(Given information Opens)
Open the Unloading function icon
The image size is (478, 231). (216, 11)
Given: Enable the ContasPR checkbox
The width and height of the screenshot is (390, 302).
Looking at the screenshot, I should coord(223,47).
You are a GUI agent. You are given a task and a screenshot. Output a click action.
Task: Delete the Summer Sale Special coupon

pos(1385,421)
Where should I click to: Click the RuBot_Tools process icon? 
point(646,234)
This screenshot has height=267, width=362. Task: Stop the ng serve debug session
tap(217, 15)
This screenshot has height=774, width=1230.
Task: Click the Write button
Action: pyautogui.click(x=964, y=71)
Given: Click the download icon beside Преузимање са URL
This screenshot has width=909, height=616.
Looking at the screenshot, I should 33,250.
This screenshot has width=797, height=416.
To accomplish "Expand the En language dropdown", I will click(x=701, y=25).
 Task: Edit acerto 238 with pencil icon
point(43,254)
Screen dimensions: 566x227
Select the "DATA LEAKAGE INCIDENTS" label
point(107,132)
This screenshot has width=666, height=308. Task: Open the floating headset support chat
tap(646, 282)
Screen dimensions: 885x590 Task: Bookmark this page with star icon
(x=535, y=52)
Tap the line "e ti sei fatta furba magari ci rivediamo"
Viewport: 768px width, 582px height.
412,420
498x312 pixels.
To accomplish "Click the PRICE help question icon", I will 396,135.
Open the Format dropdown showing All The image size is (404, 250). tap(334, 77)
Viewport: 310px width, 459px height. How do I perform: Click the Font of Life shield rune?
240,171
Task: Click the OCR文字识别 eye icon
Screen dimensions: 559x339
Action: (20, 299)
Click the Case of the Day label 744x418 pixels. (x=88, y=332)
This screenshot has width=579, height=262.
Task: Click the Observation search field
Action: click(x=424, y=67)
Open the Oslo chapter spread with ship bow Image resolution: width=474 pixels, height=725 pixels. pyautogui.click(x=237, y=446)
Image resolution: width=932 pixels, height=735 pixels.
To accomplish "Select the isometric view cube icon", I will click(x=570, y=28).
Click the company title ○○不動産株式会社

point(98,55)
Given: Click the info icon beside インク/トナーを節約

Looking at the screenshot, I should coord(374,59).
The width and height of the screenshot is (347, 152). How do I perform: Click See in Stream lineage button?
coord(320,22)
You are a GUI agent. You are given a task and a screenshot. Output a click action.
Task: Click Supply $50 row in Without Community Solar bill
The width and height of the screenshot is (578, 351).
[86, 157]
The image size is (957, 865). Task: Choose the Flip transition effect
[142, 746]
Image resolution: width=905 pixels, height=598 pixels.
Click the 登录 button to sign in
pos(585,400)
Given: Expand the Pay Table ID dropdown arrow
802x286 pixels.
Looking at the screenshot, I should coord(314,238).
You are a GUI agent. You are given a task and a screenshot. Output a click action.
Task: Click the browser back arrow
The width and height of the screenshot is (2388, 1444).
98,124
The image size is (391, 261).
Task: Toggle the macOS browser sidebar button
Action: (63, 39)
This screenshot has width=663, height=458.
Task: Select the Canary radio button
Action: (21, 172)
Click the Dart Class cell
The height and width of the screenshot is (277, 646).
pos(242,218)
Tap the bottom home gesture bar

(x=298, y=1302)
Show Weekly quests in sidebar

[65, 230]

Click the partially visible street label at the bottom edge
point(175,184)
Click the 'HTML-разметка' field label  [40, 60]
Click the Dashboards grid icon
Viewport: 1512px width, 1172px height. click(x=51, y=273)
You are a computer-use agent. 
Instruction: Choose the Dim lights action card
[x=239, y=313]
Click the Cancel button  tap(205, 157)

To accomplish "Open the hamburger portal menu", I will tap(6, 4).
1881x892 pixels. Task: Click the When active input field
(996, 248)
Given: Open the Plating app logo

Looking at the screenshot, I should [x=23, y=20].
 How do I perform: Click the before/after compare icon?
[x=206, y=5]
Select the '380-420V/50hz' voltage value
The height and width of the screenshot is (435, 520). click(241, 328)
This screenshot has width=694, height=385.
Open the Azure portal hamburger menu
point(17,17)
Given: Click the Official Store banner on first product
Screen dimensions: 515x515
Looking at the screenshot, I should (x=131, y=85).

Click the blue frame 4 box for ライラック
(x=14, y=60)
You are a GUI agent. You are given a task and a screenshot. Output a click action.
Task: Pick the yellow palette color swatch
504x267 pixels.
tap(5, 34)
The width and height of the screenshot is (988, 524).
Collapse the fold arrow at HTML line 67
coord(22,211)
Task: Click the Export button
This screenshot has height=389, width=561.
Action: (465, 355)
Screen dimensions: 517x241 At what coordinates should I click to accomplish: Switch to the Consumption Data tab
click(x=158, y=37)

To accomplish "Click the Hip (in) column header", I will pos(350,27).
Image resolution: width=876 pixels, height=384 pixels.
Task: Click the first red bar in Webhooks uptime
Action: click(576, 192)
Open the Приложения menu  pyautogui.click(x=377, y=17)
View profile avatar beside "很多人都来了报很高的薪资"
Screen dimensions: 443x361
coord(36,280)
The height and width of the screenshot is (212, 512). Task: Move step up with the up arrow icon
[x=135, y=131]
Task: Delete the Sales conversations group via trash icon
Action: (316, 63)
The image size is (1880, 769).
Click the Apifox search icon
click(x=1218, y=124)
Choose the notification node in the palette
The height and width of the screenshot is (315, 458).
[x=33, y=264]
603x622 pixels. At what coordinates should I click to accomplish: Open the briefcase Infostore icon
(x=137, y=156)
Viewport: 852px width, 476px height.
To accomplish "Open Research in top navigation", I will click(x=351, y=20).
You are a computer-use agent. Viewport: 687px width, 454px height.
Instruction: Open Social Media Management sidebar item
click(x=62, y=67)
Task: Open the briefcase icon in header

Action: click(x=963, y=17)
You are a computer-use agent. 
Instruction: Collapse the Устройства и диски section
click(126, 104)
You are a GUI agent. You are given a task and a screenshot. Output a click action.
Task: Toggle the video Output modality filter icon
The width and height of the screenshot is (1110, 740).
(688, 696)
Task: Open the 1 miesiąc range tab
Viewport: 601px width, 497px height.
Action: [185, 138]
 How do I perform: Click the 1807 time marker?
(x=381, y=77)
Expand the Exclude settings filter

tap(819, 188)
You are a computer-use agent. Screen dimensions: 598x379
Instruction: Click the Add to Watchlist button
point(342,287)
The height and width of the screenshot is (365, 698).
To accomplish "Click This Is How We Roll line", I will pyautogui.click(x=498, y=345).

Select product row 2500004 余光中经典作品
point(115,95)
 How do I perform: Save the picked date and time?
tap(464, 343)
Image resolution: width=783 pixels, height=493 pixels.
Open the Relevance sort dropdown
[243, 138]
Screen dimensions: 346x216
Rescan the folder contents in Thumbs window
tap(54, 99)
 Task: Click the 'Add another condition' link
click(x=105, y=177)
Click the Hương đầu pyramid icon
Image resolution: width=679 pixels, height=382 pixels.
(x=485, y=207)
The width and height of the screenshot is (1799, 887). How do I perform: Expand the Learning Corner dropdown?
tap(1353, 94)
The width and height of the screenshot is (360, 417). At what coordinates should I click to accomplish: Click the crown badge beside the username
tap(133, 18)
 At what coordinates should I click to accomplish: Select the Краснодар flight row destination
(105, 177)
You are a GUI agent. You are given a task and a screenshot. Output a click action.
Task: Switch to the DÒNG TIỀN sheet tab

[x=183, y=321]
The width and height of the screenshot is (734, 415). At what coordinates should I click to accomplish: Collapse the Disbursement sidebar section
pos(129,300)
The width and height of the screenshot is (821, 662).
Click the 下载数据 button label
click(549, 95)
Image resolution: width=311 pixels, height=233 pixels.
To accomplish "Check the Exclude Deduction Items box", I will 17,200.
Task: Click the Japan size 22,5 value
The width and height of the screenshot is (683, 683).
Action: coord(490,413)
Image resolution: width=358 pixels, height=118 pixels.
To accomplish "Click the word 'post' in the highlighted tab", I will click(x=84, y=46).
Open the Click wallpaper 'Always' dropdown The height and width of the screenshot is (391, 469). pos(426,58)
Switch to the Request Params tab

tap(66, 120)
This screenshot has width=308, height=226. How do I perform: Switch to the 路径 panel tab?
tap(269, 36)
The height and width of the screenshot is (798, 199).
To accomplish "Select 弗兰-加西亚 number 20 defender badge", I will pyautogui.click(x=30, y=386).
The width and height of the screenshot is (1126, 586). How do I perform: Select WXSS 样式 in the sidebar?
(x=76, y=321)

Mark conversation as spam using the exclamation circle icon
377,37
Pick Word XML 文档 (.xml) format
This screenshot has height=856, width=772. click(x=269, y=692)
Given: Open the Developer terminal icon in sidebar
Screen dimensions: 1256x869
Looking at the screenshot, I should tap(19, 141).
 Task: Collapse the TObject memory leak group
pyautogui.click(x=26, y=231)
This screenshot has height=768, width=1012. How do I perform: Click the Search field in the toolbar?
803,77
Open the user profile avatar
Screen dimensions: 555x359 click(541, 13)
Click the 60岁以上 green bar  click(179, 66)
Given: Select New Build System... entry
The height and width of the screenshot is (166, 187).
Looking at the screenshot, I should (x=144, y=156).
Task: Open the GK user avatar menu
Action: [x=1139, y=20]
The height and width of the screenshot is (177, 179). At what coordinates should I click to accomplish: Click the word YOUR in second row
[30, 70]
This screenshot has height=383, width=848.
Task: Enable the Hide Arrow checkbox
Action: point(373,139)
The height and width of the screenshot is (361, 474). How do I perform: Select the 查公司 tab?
(Given information Closes)
Task prompt - Reply with the number of lines in the entries that hold the word "computer", and add no other words.

Output of the task - 4